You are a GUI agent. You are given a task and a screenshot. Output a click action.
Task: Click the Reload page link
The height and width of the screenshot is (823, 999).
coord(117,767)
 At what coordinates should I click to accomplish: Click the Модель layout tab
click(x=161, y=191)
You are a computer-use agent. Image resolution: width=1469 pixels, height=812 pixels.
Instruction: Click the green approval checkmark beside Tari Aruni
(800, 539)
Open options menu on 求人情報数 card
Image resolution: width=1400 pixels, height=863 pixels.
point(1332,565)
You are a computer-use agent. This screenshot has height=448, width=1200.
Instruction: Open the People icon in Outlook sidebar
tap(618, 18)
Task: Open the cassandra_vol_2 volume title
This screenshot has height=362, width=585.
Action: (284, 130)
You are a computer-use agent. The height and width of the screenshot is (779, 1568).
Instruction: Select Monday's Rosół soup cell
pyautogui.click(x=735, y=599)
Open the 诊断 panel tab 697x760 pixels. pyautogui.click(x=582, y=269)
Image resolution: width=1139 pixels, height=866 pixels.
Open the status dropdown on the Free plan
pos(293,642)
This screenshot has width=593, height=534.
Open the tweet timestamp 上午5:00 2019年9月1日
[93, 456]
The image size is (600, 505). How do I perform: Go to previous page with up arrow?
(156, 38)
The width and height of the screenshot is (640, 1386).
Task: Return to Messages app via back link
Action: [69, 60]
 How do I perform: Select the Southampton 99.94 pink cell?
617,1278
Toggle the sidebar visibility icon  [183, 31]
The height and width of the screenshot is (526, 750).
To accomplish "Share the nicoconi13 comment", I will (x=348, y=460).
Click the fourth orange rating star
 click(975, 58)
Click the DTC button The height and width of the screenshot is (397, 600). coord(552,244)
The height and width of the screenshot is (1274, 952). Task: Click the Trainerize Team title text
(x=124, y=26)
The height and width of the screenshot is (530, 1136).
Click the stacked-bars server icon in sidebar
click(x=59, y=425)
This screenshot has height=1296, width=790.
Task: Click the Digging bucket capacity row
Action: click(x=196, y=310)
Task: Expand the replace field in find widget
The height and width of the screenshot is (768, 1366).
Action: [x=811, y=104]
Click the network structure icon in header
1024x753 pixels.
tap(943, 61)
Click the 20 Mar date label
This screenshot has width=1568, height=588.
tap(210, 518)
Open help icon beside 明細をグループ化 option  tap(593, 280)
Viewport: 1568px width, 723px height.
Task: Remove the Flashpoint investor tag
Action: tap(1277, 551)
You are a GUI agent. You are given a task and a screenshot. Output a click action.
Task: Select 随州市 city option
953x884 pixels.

════════════════

Rewrite all the lines above, substituting "desktop agent" for every occurrence of "computer-use agent" and leaving everything else unchanged.

→ EXERCISE SOLUTION
You are a GUI agent. You are given a task and a screenshot. Output a click action.
Task: Click the Reload page link
The height and width of the screenshot is (823, 999).
coord(117,767)
 At what coordinates should I click to accomplish: Click the Модель layout tab
click(x=161, y=191)
You are a desktop agent. Image resolution: width=1469 pixels, height=812 pixels.
Instruction: Click the green approval checkmark beside Tari Aruni
(800, 539)
Open options menu on 求人情報数 card
Image resolution: width=1400 pixels, height=863 pixels.
point(1332,565)
You are a desktop agent. This screenshot has height=448, width=1200.
Instruction: Open the People icon in Outlook sidebar
tap(618, 18)
Task: Open the cassandra_vol_2 volume title
This screenshot has height=362, width=585.
Action: (284, 130)
You are a desktop agent. The height and width of the screenshot is (779, 1568).
Instruction: Select Monday's Rosół soup cell
pyautogui.click(x=735, y=599)
Open the 诊断 panel tab 697x760 pixels. pyautogui.click(x=582, y=269)
Image resolution: width=1139 pixels, height=866 pixels.
Open the status dropdown on the Free plan
pos(293,642)
This screenshot has width=593, height=534.
Open the tweet timestamp 上午5:00 2019年9月1日
[93, 456]
The image size is (600, 505). How do I perform: Go to previous page with up arrow?
(156, 38)
The width and height of the screenshot is (640, 1386).
Task: Return to Messages app via back link
Action: [69, 60]
 How do I perform: Select the Southampton 99.94 pink cell?
617,1278
Toggle the sidebar visibility icon  [183, 31]
The height and width of the screenshot is (526, 750).
To accomplish "Share the nicoconi13 comment", I will (x=348, y=460).
Click the fourth orange rating star
 click(975, 58)
Click the DTC button The height and width of the screenshot is (397, 600). coord(552,244)
The height and width of the screenshot is (1274, 952). Task: Click the Trainerize Team title text
(x=124, y=26)
The height and width of the screenshot is (530, 1136).
Click the stacked-bars server icon in sidebar
click(x=59, y=425)
This screenshot has height=1296, width=790.
Task: Click the Digging bucket capacity row
Action: click(x=196, y=310)
Task: Expand the replace field in find widget
The height and width of the screenshot is (768, 1366).
Action: [x=811, y=104]
Click the network structure icon in header
1024x753 pixels.
tap(943, 61)
Click the 20 Mar date label
This screenshot has width=1568, height=588.
tap(210, 518)
Open help icon beside 明細をグループ化 option  tap(593, 280)
Viewport: 1568px width, 723px height.
Task: Remove the Flashpoint investor tag
Action: tap(1277, 551)
You are a GUI agent. You are given a task and a screenshot. Output a click action.
Task: Select 随州市 city option
953x884 pixels.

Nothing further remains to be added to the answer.